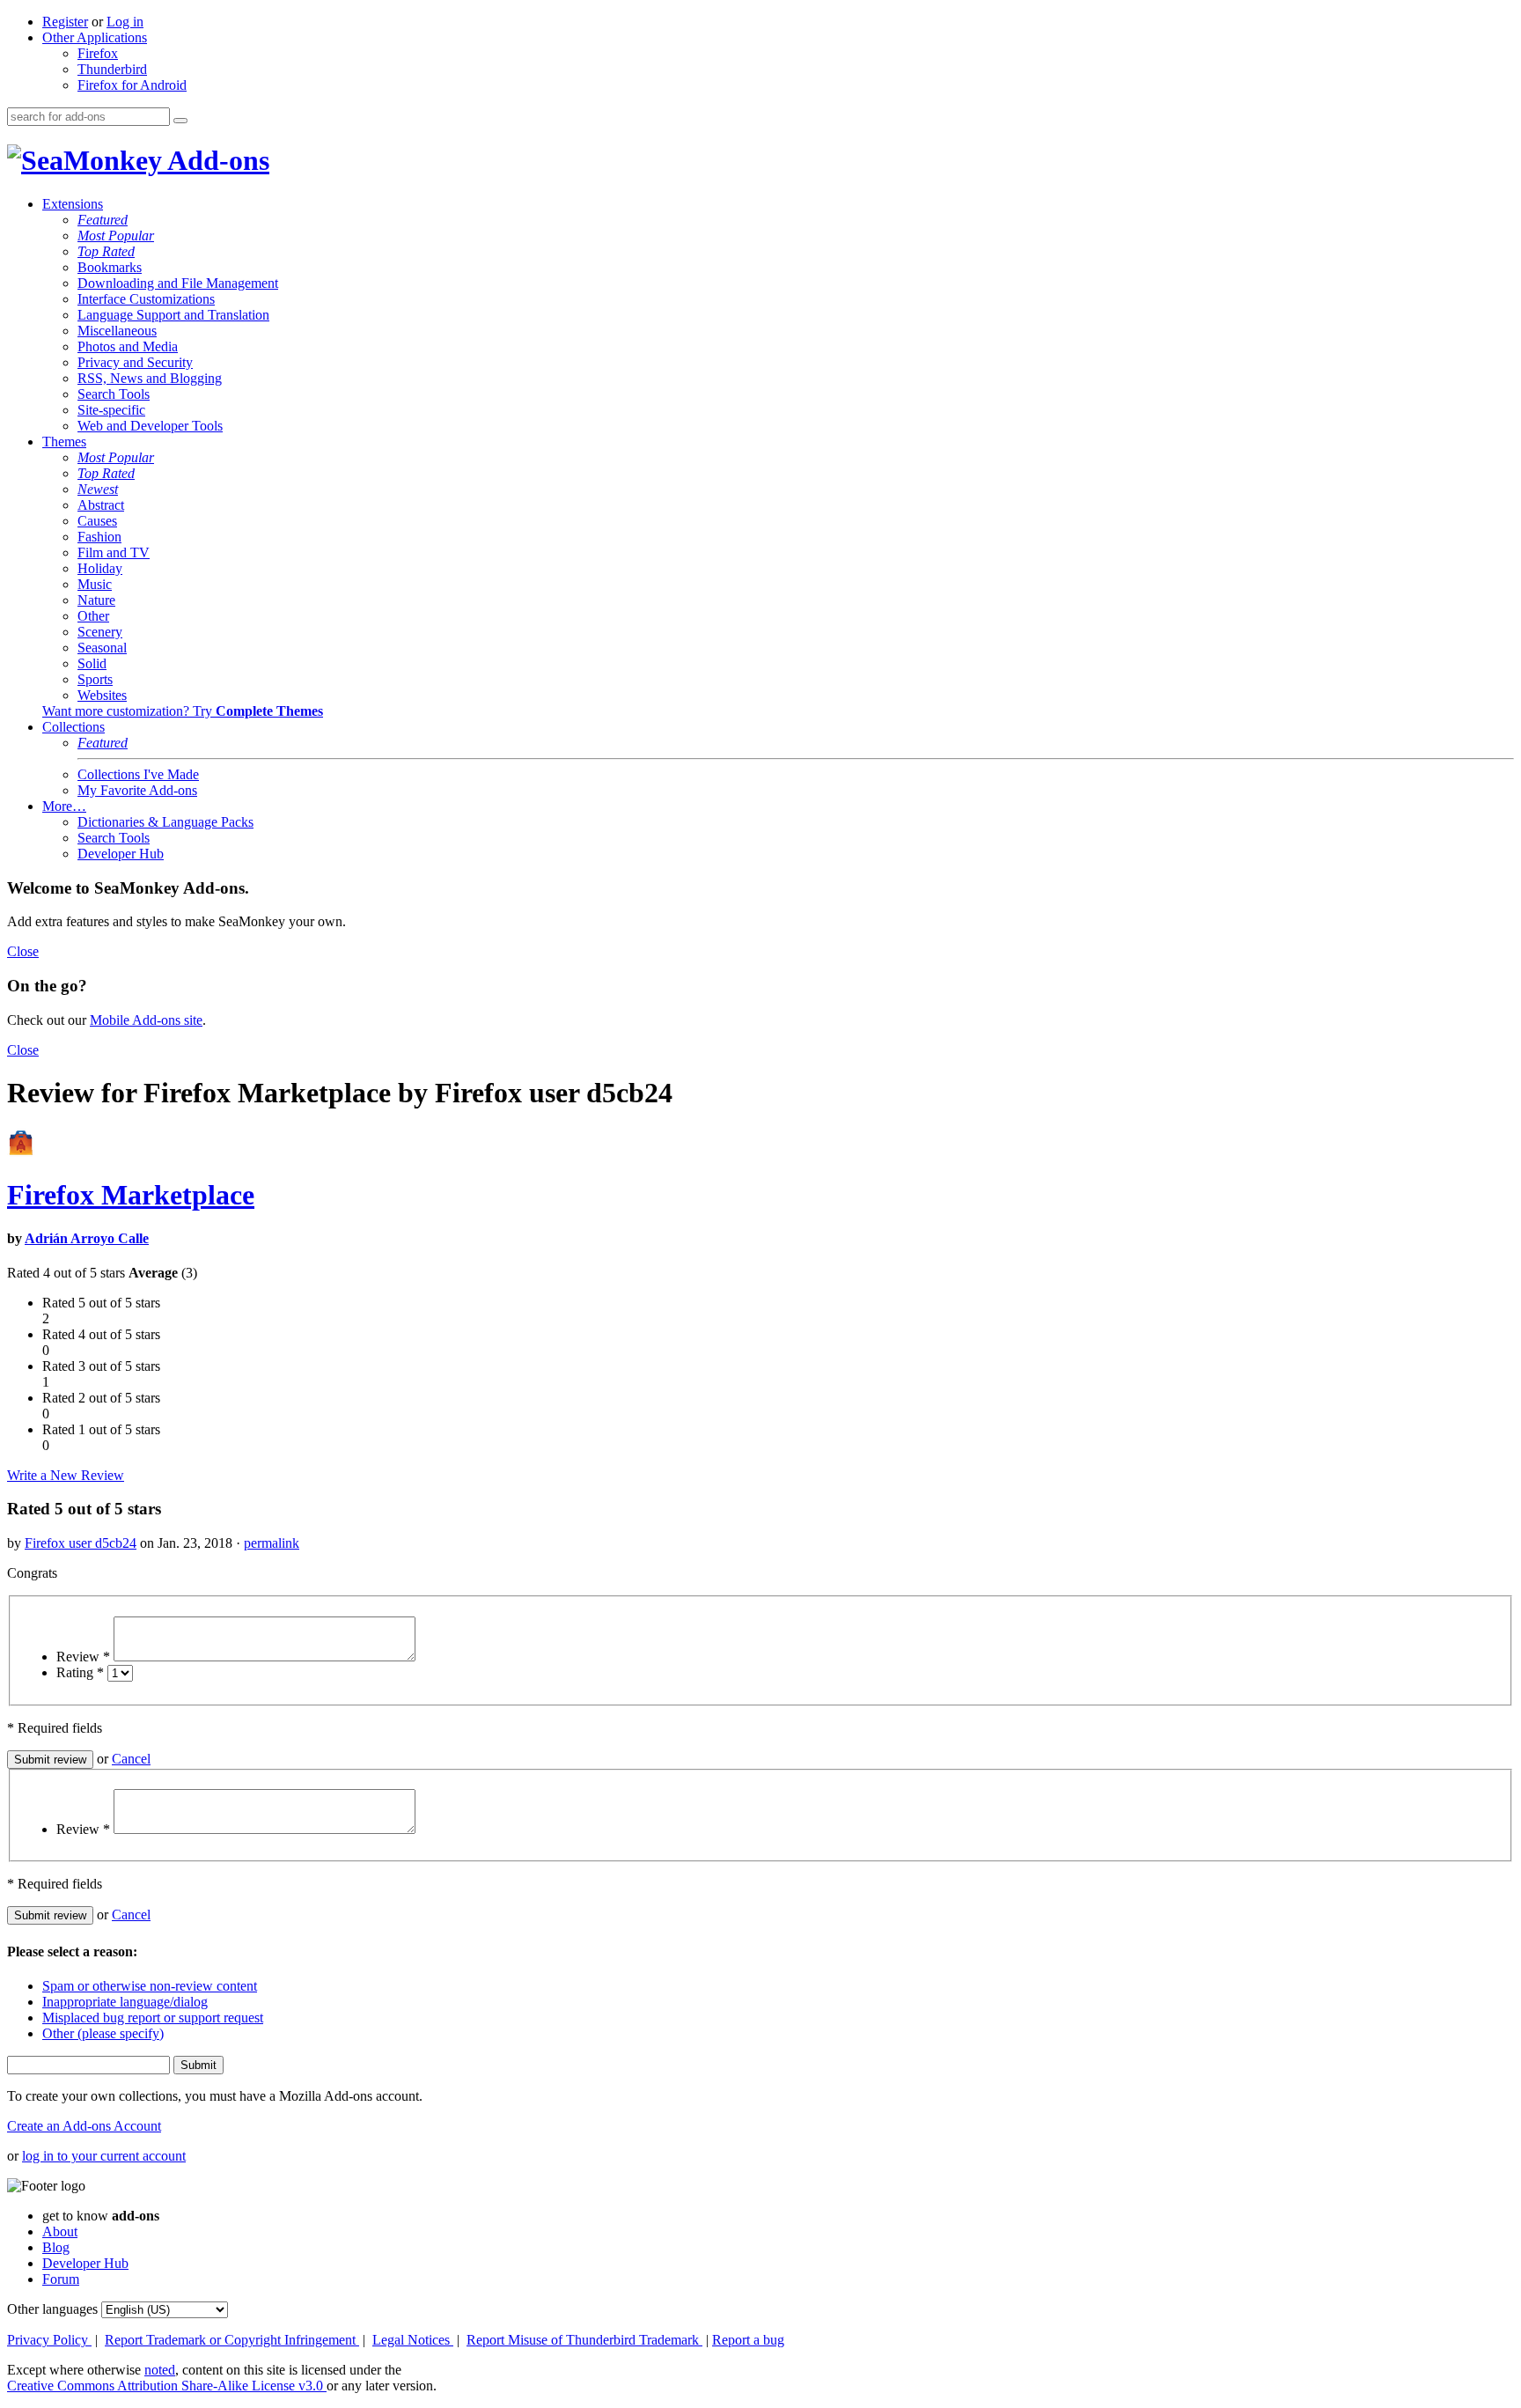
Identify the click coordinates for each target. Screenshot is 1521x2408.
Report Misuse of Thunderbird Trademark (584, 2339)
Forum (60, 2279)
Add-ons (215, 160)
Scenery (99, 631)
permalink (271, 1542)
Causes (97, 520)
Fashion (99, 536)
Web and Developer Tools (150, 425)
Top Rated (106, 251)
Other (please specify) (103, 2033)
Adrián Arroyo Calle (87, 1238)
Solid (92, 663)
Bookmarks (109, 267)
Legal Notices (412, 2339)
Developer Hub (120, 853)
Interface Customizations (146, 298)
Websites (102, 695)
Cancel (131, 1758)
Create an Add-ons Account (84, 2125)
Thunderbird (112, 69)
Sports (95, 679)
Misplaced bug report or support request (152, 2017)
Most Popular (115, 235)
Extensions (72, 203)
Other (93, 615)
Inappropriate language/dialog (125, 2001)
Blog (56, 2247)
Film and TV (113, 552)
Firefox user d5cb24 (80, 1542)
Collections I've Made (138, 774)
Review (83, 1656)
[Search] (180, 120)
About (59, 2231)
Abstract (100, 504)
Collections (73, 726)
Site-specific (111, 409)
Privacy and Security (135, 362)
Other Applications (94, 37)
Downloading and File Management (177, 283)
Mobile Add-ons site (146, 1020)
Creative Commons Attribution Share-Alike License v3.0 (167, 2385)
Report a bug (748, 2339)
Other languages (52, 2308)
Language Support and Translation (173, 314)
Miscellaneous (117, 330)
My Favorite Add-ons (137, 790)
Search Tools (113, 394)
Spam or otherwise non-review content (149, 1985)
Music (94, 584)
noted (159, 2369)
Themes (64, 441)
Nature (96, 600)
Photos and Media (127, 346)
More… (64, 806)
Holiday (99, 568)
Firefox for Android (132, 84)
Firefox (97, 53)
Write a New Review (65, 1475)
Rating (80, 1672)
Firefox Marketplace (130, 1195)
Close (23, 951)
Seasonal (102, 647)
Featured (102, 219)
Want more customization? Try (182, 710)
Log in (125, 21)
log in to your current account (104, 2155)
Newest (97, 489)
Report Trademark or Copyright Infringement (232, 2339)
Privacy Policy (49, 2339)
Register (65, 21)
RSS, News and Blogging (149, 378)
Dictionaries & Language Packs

= = =

**Problem**
In the copy, include each line from the start of the material through the line with "Blog (56, 2247)", word for word, but none of the pictures.

**Response to the task**
Identify the click coordinates for each target. Screenshot is 1521x2408.
Report Misuse of Thunderbird Trademark (584, 2339)
Forum (60, 2279)
Add-ons (215, 160)
Scenery (99, 631)
permalink (271, 1542)
Causes (97, 520)
Fashion (99, 536)
Web and Developer Tools (150, 425)
Top Rated (106, 251)
Other (please specify) (103, 2033)
Adrián Arroyo Calle (87, 1238)
Solid (92, 663)
Bookmarks (109, 267)
Legal Notices (412, 2339)
Developer Hub (120, 853)
Interface Customizations (146, 298)
Websites (102, 695)
Cancel (131, 1758)
Create an Add-ons Account (84, 2125)
Thunderbird (112, 69)
Sports (95, 679)
Misplaced bug report or support request (152, 2017)
Most Popular (115, 235)
Extensions (72, 203)
Other (93, 615)
Inappropriate language/dialog (125, 2001)
Blog (56, 2247)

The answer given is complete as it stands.